Relay-Version: version B 2.10 5/3/83; site utzoo.UUCP
Posting-Version: version B 2.10.3 (USS@Tek, v1.1) based on 4.3bsd-beta 6/6/85; site zeus.UUCP
Path: utzoo!watmath!clyde!burl!ulysses!bellcore!decvax!decwrl!pyramid!hplabs!tektronix!teklds!zeus!bobr
From: bobr@zeus.UUCP (Robert Reed)
Newsgroups: net.news,net.news.group
Subject: Re: net readership poll (discussion)
Message-ID: <89@zeus.UUCP>
Date: Fri, 28-Mar-86 17:54:13 EST
Article-I.D.: zeus.89
Posted: Fri Mar 28 17:54:13 1986
Date-Received: Tue, 1-Apr-86 05:22:27 EST
References: <5192@glacier.ARPA> <1994@hao.UUCP> <5249@glacier.ARPA>
Reply-To: bobr@zeus.UUCP (Robert Reed)
Organization: CAE Systems Division, Tektronix, Inc., Beaverton, OR.
Lines: 35
Xref: watmath net.news:4723 net.news.group:5313

> Some groups have very low volume, such that it is possible for no articles
> to be current in the group when the survey is run.  If that were the case,
> the survey would show no readers when in fact many people may read the
> group.
>	David Eppstein, eppstein@cs.columbia.edu, seismo!columbia!cs!eppstein

> What effect, if any, is there from hosts that do not permit access to all
> newsgroups? 
>	wmartin@brl-smoke.ARPA (Will Martin )

These are both valid concerns if the number of individual samples is small,
but as the sample size increases, both of these anomalies will get lost in
the noise.  The major problems in such a survey are:

	1.  The possibility of error in the collection mechanism.  For
	example, if there was a bug in the posted arbitron script, such that
	every site which reported had intrinsic and random errors in the
	reported data.  A mere systematic error (i.e., consistently
	reporting half the number of readers in each site report), if
	detected, could be accounted for and weighted out of the sample.

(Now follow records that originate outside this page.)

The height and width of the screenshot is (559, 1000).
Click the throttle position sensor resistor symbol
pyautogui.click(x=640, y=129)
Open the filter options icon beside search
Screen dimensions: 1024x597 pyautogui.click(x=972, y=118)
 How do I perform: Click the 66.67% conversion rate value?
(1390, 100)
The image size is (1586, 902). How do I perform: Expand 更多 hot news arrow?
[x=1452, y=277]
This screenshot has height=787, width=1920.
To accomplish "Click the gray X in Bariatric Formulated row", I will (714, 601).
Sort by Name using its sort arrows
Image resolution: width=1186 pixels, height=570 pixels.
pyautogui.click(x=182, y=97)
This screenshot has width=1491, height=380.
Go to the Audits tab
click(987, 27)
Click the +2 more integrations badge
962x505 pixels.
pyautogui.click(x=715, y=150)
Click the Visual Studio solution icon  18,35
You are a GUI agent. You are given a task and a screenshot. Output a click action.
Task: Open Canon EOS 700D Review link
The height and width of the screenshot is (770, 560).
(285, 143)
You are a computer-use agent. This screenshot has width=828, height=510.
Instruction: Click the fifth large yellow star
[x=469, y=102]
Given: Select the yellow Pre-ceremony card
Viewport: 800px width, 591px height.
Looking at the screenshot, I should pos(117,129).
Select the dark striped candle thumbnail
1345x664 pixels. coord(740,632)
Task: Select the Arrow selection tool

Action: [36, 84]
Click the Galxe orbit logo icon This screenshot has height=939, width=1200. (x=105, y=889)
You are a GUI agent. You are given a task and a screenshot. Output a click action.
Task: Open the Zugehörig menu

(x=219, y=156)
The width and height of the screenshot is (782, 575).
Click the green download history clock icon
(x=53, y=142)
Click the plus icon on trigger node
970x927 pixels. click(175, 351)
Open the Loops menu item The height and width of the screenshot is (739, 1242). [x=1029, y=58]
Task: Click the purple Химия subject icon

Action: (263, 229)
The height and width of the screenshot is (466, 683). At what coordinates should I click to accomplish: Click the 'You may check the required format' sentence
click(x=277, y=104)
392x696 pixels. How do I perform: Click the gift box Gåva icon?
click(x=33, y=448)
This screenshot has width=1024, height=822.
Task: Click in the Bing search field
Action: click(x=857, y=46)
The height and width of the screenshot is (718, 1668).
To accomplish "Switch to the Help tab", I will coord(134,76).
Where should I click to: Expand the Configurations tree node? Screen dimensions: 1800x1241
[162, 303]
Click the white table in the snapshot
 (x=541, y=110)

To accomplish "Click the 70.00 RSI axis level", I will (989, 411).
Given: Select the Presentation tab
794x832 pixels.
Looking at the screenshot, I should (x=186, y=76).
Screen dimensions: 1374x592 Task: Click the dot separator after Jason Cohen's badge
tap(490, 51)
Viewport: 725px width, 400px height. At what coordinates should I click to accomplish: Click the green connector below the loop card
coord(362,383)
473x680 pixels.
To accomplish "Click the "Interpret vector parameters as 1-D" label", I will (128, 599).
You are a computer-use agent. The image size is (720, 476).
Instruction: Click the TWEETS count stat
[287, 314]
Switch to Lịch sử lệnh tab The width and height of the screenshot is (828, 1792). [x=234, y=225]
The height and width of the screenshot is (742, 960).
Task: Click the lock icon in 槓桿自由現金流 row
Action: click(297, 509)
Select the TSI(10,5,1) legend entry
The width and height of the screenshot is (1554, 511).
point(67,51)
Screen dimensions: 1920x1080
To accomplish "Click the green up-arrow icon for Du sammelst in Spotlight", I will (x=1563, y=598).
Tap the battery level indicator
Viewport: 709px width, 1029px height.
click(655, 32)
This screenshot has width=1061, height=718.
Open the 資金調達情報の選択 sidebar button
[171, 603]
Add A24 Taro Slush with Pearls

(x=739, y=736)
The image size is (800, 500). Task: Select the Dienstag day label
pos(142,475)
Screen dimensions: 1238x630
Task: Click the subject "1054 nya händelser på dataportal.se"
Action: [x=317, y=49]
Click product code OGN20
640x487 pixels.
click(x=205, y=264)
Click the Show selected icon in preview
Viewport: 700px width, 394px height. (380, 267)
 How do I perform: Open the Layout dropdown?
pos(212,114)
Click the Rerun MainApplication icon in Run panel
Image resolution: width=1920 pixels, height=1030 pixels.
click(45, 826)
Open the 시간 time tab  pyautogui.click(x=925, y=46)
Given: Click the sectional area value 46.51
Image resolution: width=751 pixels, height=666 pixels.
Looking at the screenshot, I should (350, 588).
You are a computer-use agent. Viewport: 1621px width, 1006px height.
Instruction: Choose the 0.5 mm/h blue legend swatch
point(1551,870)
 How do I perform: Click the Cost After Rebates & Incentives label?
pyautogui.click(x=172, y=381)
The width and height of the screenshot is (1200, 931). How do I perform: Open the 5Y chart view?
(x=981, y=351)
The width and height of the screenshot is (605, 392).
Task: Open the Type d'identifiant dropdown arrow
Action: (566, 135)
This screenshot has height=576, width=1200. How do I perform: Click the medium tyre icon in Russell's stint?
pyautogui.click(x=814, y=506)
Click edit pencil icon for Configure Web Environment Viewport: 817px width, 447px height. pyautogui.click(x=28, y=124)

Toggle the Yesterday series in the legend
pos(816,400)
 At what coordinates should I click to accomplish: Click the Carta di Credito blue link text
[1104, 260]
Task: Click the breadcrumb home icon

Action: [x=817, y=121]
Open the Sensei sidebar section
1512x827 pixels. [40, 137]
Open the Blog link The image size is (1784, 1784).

	One possible source for this kind of error exists in the nature of
	the responders.  If arbitron is run without root priviledges,
	readers whose home directories or .newsrc files are protected are
	counted as users but not readers.  Similarly, sites which have a set
	of machines, with accounts for all users but with prefered home
	machines for partitions of this user set, will have a similar skew
	in the user/readership ratio.  But in either of these cases the
	effect is systemic, reducing the percentages with without skewing
	towards any particular newsgroup.

	2.  Lack of sample size.  Most of the complaints about the
	readership poll have been concerns about skew from set of
	samples which do not reflect the interests of the complaintant.
	The easiest fix is to increase the sample set size.